## Exercise description
Extend the blog excerpt about school grades and breakfast habits, starting after its final sentence.

In history and geography class the teacher wrote stuff on the blackboard in note form and the next moment I'm hearing, "Write it down, write it down, hurry up!" So I copied the notes into my exercise book, feeling stupid but not knowing what else to do.  Then I got an E in history and a D Minus in geography.  It turned out that I was supposed to expand on these notes, and after this was belatedly explained to me my grades here improved.

In science class we were told to do reports on weeds, so I did a report on chicory.  The science teacher called it "atrocious" and sent a note to my parents. (She had to ask me for their address.)

In art class the first week we were told to paint squares, so I painted some blue squares.  I'd never been in an art class before and thought it was an accomplishment just getting it done.  The following week the art teacher returned my painting with a 1 out of 5 grade and a comment that the edges were messy. (If someone had advised me to improve the edges, I would have been willing to do so.) What bugged me is that she didn't have time to grade each week's work and only graded the first week in order to start out with a show of power.  Which meant that kids like me didn't get a chance to earn a better grade next time.  I ultimately got a D minus in art.

I failed industrial arts class, but who cares?

Not all my courses were troubled.  I've always been good at math, and did somewhat better in English (though I got a D on the Jack London story "To Build a Fire.") I also did well in French, but that was easy because I'd been learning it for years in New Brunswick, while the other kids were only starting on it.

I also failed a swimming course that fall.

Tuesday, October 15, 2013

Breakfast

I eat a rather austere breakfast:  an apple, an orange, a banana, a carrot, sometimes an extra fruit like a pear or a peach. (Fried foods in the morning I don't care for.) I always eat the orange first, and the carrot last.  And I usually avoid eating the banana second-last:  for some reason,  I don't like eating a carrot when I still have the taste of a banana in my mouth.

My sister Moira likes the big breakfasts they serve in New York City.  She once said that her only reason for visitin New York would be to have a New York breakfast, but she knows places in Toronto that serve it. (There are also places that serve a high-calorie British breakfast.)

## Data
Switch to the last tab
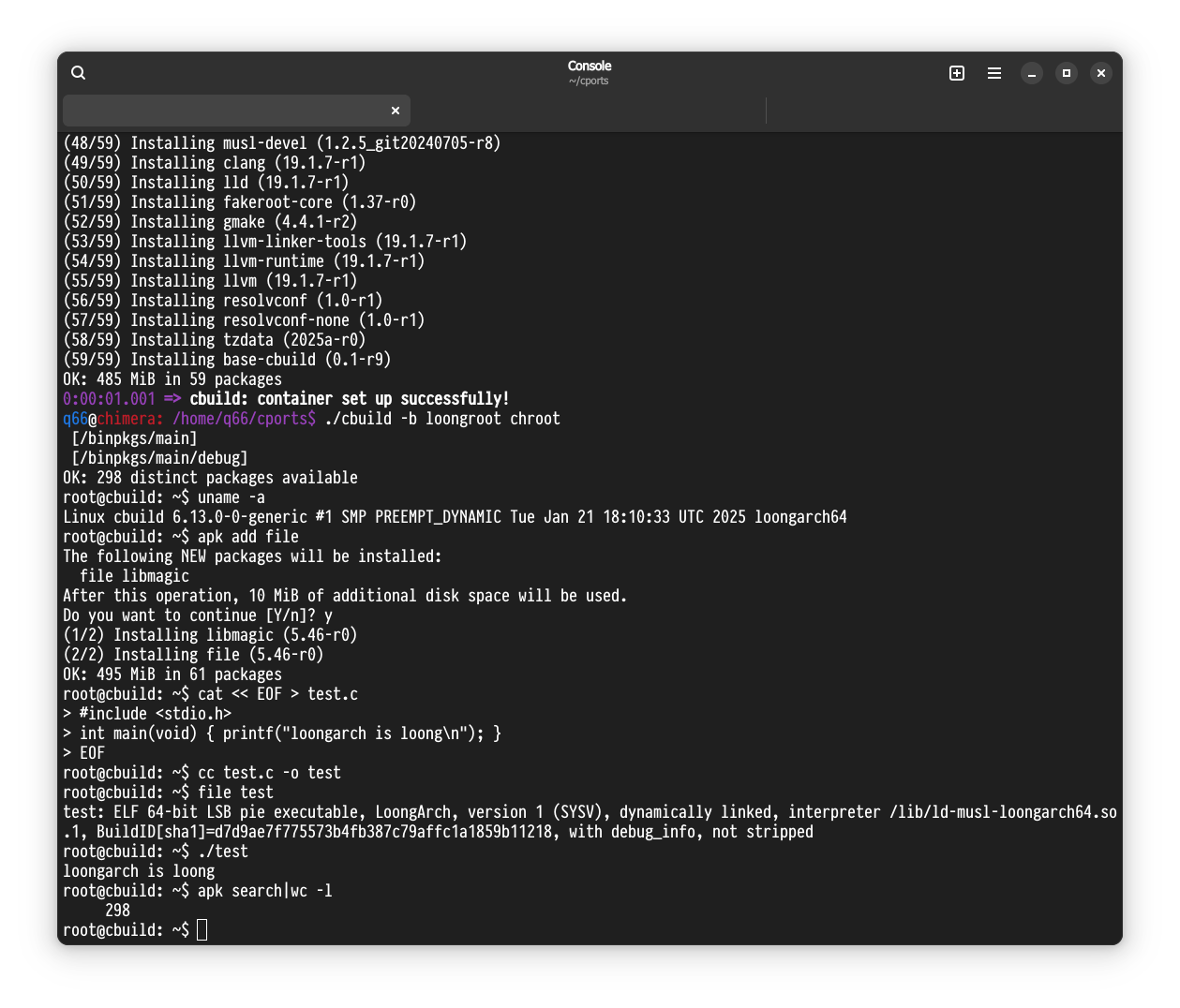tap(942, 111)
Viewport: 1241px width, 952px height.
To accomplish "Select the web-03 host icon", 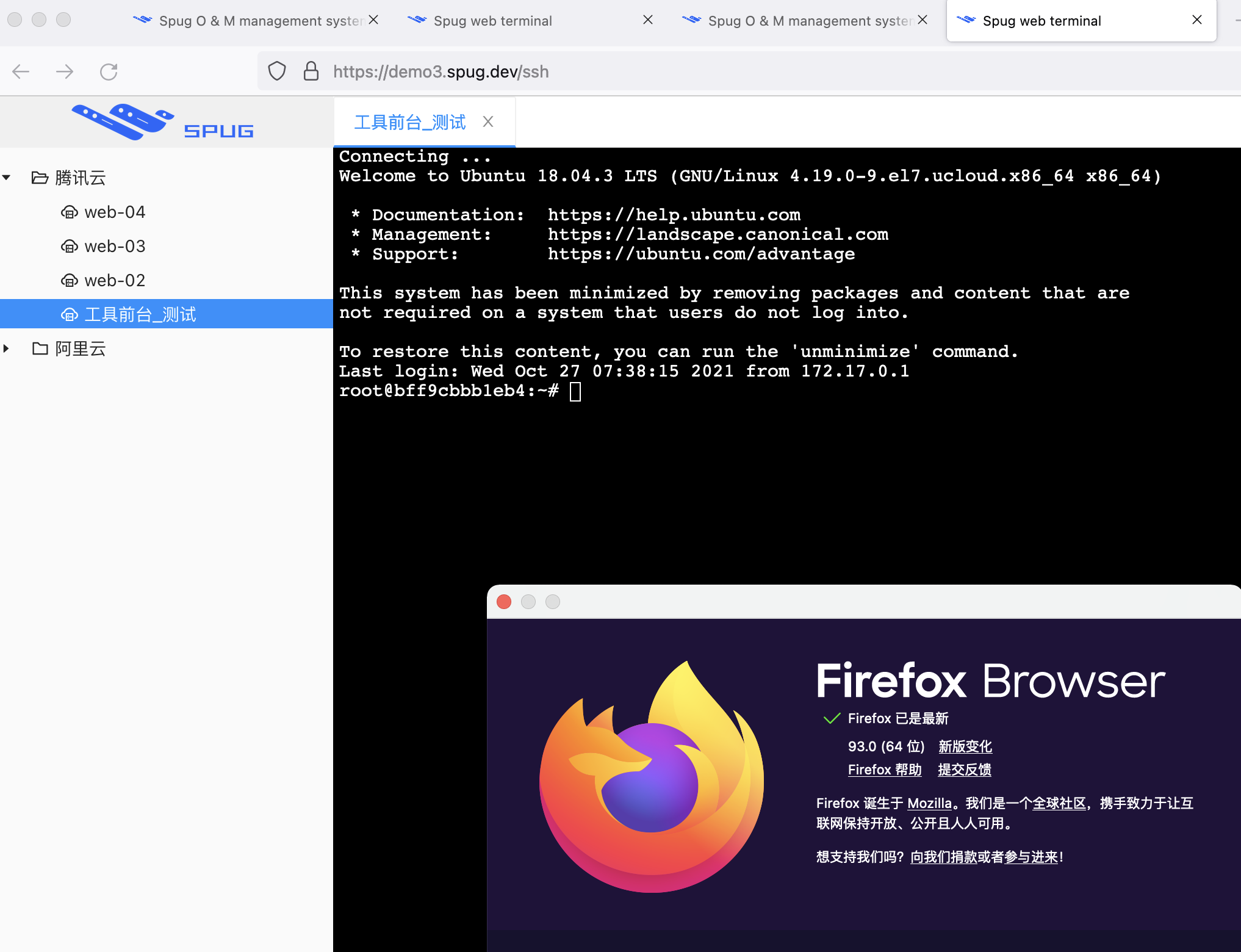I will tap(70, 246).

## Response
I remember the TV commercials for sugar-coated kiddie cereals that called them "part of this nutritious breakfast," and they'd show the cereal next to foods that were nutritious.  It was pretty shameless.

Sunday, October 6, 2013

Trips & vacations

My mother was born in Cape Breton, and we'd visit that area most summers.  We'd camp near Baddeck, and some of us attended the Gaelic College and learned things like piping. (That didn't interest me.) We also visited my Aunt Alma near Sydney.  And we'd go up to Cape Breton Highlands National Park, with Ingonish Beach and walking trails.  The scenery there is pretty dramatic.

We'd also visit Prince Edward Island in the summer. (This was before they built Confederation Bridge, when you had to use a ferry.) There was a national park there too with a nice beach at Cavendish.  And we went to Charlottetown's Confederation Center, where they put on musicals like Anne of Green Gables.

We visited the United States a few times.  We happened to be in Washington, D.C., at the time of the Watergate break-in. (Mother spotted it as something important.) We were also in the underground parking lot where the reporters met Deep Throat.

At first we used an umbrella tent, but later we bought a trailer. (We eventually sold it for the same price we'd paid, though there'd been some inflation in the meantime.) Later, after we started our garden, we'd store vegetables in the trailer.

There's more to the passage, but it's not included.